Detection and mechanism of formation of the potent direct-acting mutagen 2-bromoacrolein from 1,2-dibromo-3-chloropropane.

The nematocide 1,2-dibromo-3-chloropropane (DBCP) was converted to products which are mutagenic for Salmonella typhimurium TA 100 in the presence of rat liver microsomes, NADPH, and oxygen. Typical in vivo and in vitro inhibitors of cytochrome P-450 decreased DBCP mutagenicity in the presence of microsomes. Addition of glutathione to cytosolic preparations failed to bioactivate DBCP to mutagenic metabolites. Mutagenicity studies with selectively deuterated analogs showed that substitution of deuterium for hydrogen at C-1 or C-3 of DBCP modestly decreased mutagenicity, but that deuteration at both C-1 and C-3 markedly decreased mutagenicity. The formation rates of the potent direct-acting mutagen, 2-bromoacrolein (2-BA), in incubations of DBCP and its deuterated analogs with rat liver microsomes, correlated with the isotope effects on mutagenicity.

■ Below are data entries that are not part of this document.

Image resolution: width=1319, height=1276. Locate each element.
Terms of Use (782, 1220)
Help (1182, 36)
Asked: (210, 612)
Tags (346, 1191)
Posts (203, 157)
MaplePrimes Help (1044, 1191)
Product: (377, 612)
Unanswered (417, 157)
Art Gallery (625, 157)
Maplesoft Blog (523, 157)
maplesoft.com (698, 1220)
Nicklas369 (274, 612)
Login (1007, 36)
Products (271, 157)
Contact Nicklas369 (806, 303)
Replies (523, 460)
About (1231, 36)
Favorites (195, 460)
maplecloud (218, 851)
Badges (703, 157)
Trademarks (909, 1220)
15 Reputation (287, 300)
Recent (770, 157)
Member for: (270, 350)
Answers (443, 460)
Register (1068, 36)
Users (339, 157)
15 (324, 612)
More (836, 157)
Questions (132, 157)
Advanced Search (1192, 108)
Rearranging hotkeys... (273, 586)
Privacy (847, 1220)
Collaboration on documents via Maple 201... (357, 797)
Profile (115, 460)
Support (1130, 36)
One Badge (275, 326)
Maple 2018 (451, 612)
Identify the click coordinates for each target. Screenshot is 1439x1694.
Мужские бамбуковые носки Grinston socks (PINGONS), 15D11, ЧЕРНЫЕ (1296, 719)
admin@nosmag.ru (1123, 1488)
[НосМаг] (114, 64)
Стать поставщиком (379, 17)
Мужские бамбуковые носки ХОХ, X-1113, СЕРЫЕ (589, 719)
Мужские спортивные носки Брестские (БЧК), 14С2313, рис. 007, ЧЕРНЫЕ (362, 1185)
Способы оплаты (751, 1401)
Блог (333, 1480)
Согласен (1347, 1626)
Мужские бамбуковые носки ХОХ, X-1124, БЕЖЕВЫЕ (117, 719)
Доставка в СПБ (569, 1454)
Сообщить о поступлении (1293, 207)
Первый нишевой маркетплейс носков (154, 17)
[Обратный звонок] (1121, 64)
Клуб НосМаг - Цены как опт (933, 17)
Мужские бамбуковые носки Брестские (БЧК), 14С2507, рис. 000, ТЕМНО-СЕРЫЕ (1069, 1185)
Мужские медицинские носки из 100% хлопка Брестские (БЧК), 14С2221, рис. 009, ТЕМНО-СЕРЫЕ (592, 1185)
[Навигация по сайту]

Characterization of 2-BA was accomplished by gas chromatography-mass spectrometry using positive-ion chemical ionization. Mass spectral analysis of 2-BA formed from specifically deuterated analogs of DBCP indicated that initial oxidative dehalogenation at C-1 followed by a spontaneous beta-elimination reaction was the preferred pathway in the formation of 2-BA from DBCP. These results demonstrate that mutagenic metabolites of DBCP are formed by cytochrome P-450-mediated oxidative metabolism, and that 2-BA is a major mutagen formed.